Nitrogen Filled Tires: Real Or Rip Off?

You may have noticed signs advertising nitrogen fills at tire stores around town and wondered why anyone would want or need to fill their tires with anything other than plain air. Nitrogen fill for tires is advertised as being better than air, but it also costs more and is more difficult to find than air. If you are curious about this type of tire filler, read on to learn more about nitrogen in tires.

The Benefits of Nitrogen

The main benefit of nitrogen over pure air is related to the size of its molecules, which are larger than air molecules alone and therefore less likely to leak out through the rubber of the tire. Since maintaining the correct air pressure can give you improved gas mileage, better road handling and make your tires last longer, the benefit is clear. As an added plus, nitrogen won't mix with water, so the problem of dry rot caused by moisture leakage is eliminated.

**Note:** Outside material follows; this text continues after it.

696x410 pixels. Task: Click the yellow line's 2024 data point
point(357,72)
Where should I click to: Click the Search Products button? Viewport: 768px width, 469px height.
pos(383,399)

Checking for proper inflation on your tires often gets neglected, and even with tire pressure warning systems on most cars nowadays, the issue persists. Often, by the time we notice a problem or the warning lights up, it's too late and the damage may already have been done. The use of nitrogen means a more carefree approach, with one less thing to worry about as often since the air leaks out far more slowly than if filled with just plan air.

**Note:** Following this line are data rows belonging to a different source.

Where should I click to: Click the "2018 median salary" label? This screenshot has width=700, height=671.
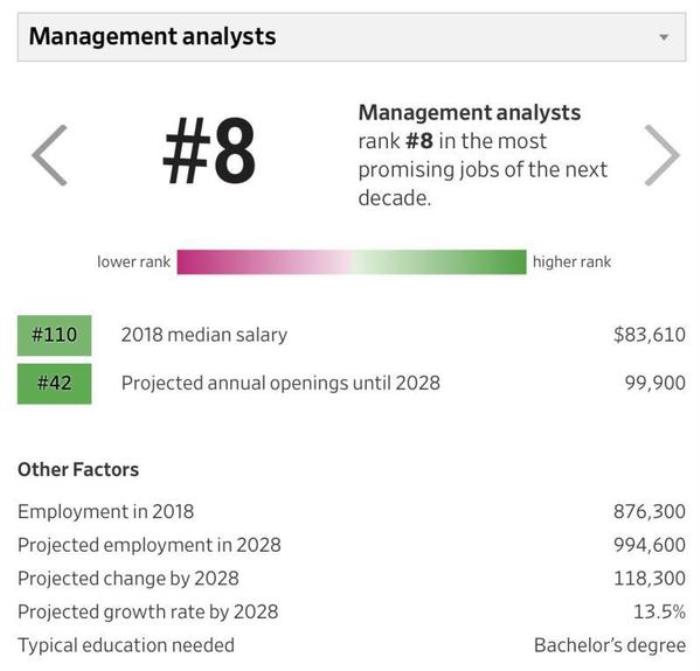click(204, 335)
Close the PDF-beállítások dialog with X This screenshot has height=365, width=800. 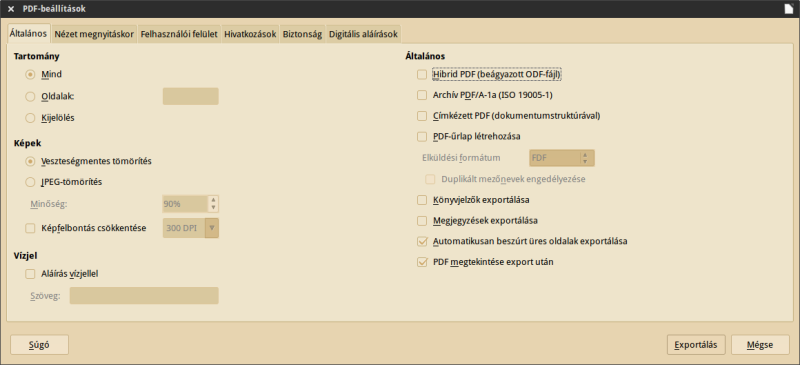pos(11,9)
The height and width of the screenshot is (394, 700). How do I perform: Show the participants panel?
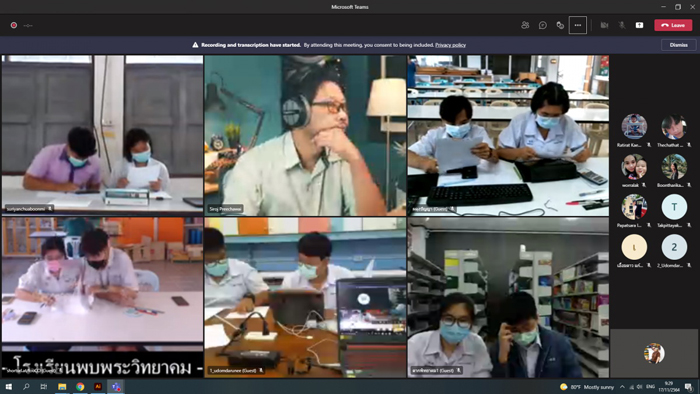tap(525, 25)
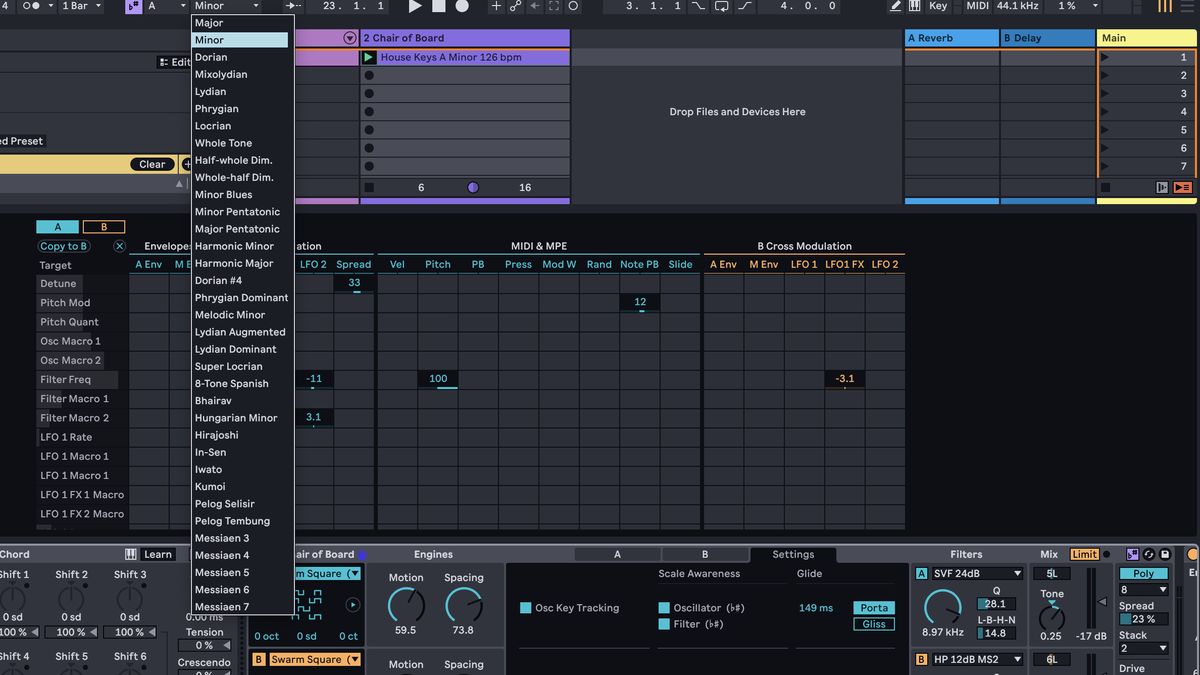The width and height of the screenshot is (1200, 675).
Task: Activate Gliss mode in the Glide section
Action: coord(873,623)
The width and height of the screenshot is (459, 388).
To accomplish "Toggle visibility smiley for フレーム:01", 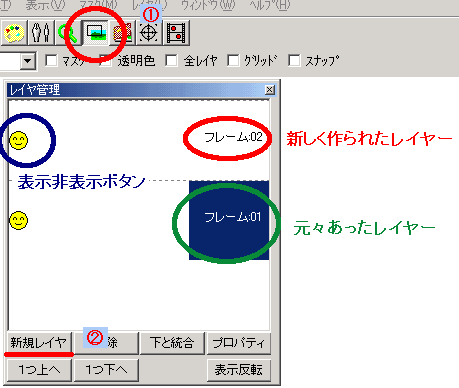I will [x=18, y=220].
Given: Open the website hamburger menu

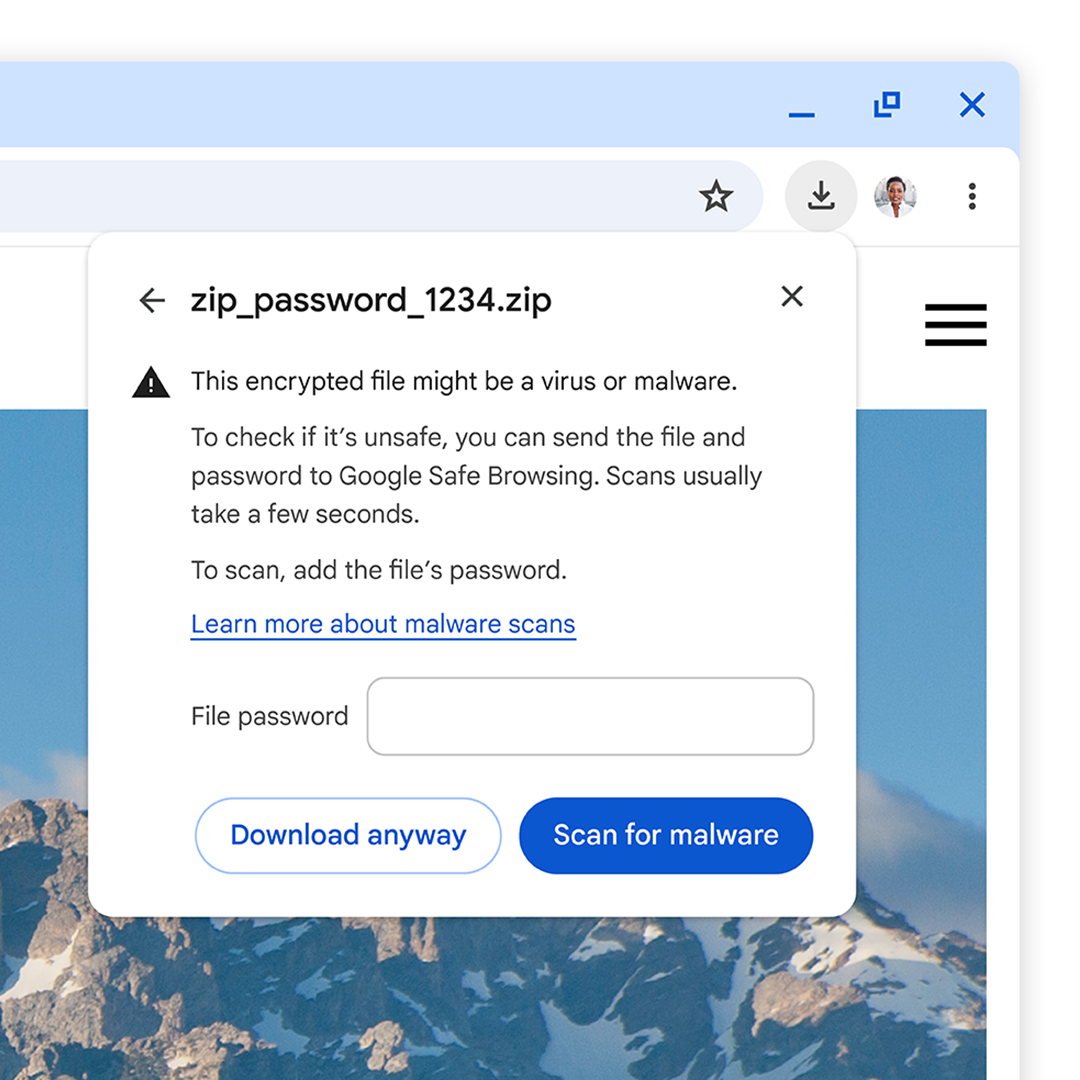Looking at the screenshot, I should point(955,325).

The Problems with Nitrogen

Nitrogen fills cost quite a bit more than the few cents you might pay at most gas stations; up to $6.00 per tire, depending on where you live. It's worth noting that the "plain" air that you get at most air stations for a few cents is already as much as 80% nitrogen. Nitrogen has not become popular enough for the fills to be widely available, but you can mix gases in the same tire and you can use a tire or two with different types percentages of air and nitrogen without harm or danger.

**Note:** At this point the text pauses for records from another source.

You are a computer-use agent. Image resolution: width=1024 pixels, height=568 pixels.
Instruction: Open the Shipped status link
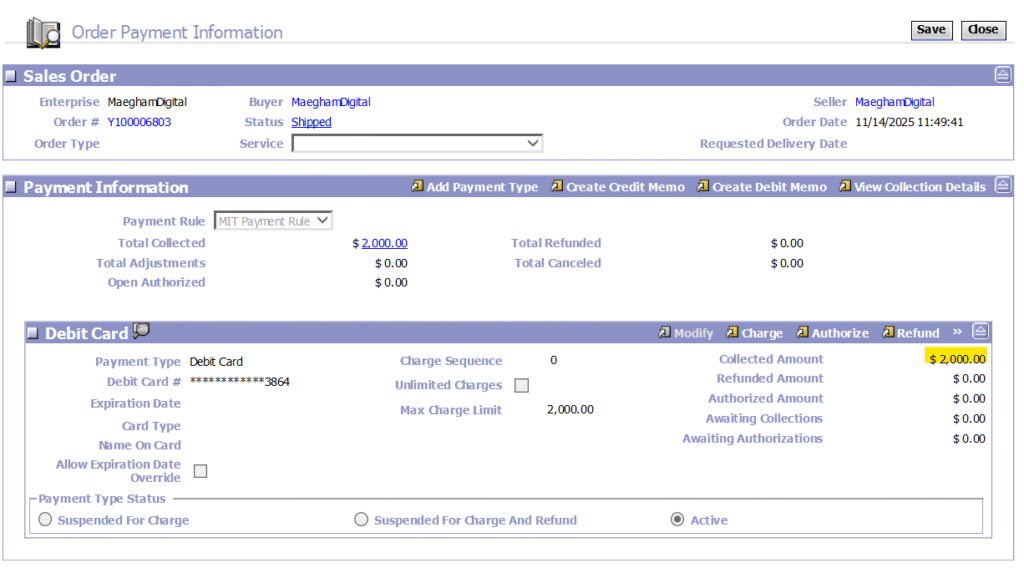coord(311,122)
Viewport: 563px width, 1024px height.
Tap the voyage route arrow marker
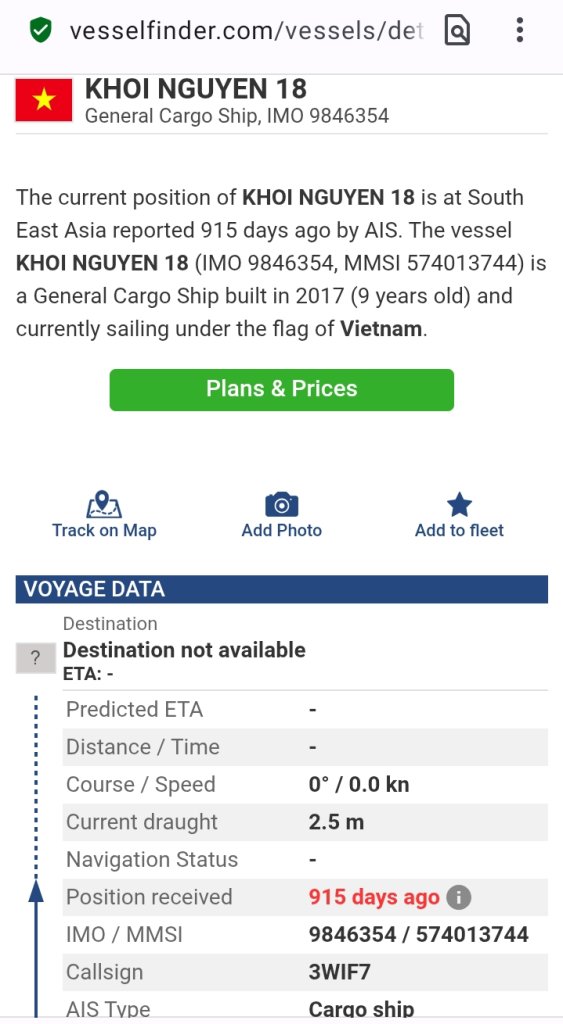click(36, 891)
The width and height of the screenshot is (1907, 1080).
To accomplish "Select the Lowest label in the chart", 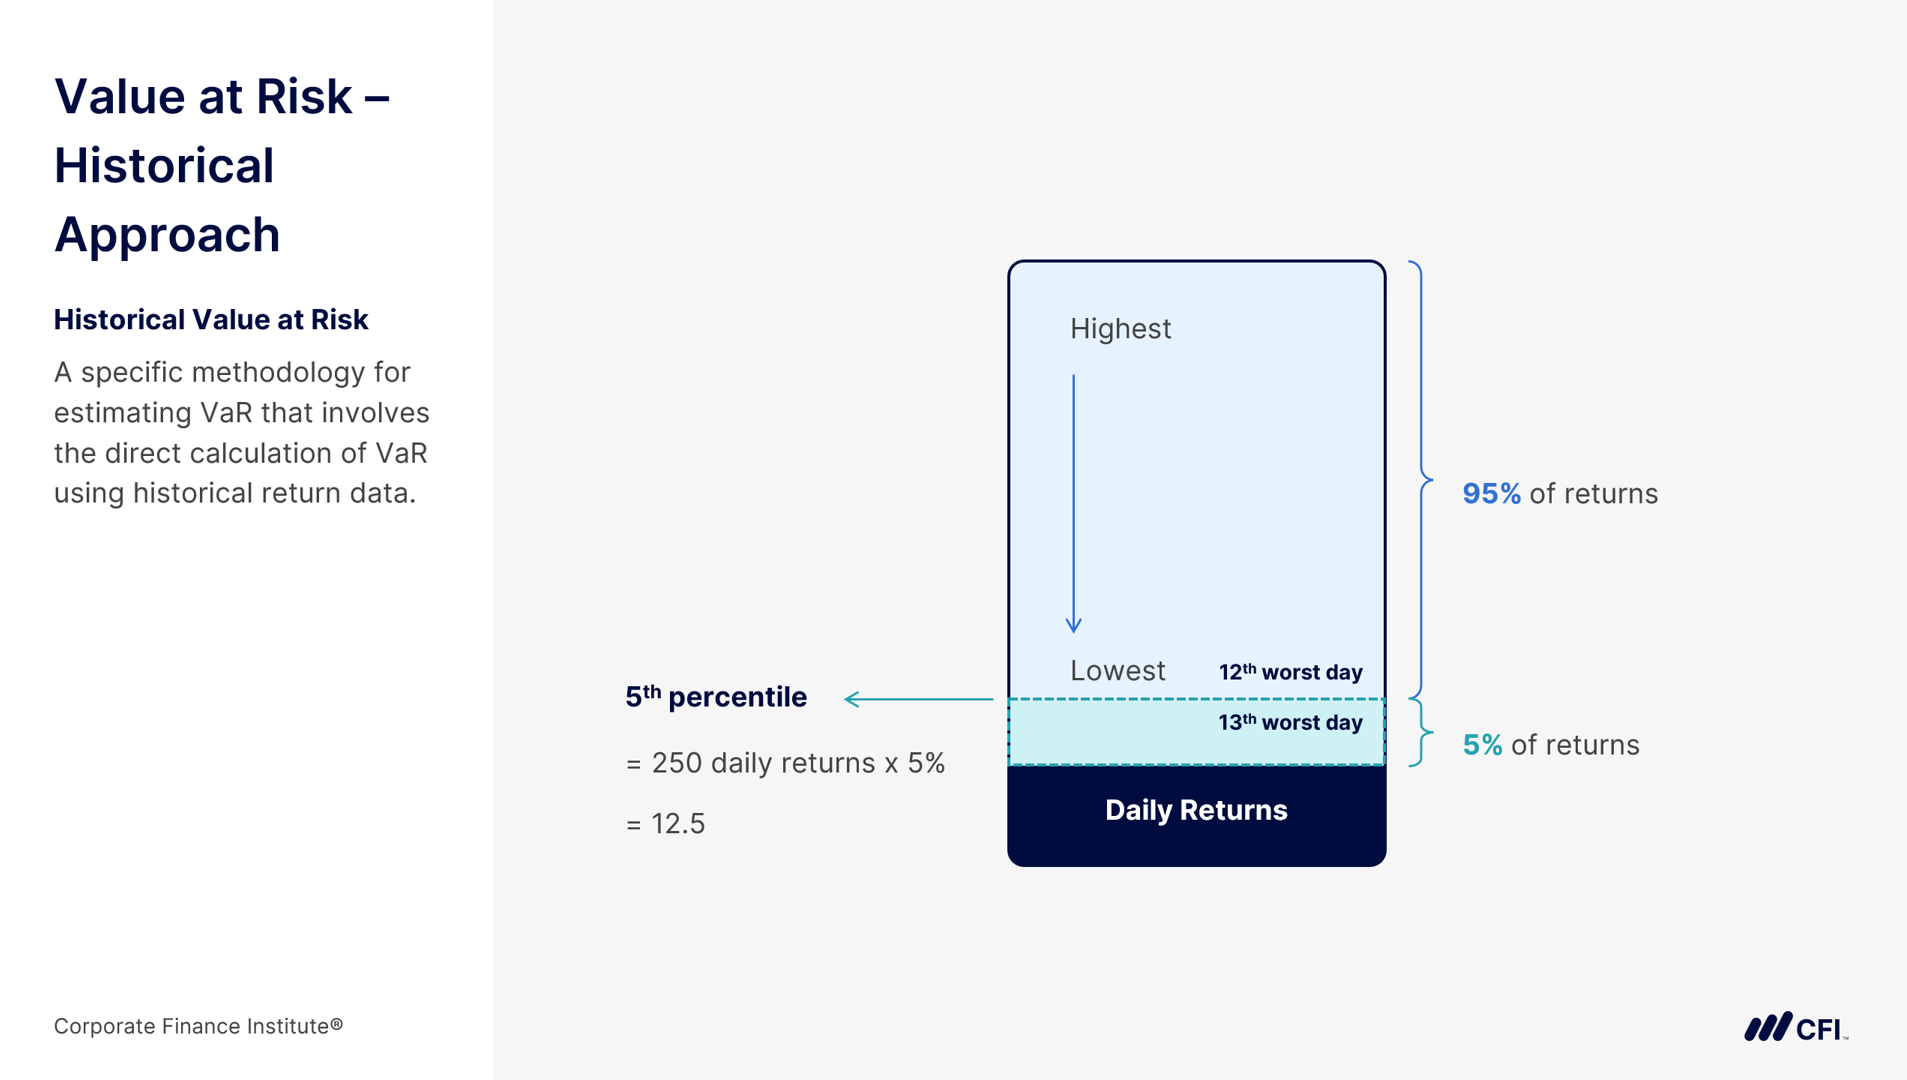I will point(1117,671).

The air retention capabilities were tested by Consumer Reports and only a minimal improvement of 1.5 psi was found over plain air. This study concluded that the minor improvement in air retention did not justify the far higher cost of nitrogen over air.

Regardless of what you choose to fill your vehicle's tires, your best value can be had using the correct air pressure for your vehicle at all times. Not only does your vehicle get better gas mileage with the proper fill amount, but your braking ability is literally riding on proper inflation. The Car Talk experts recommend that you check your air pressure at least once a month.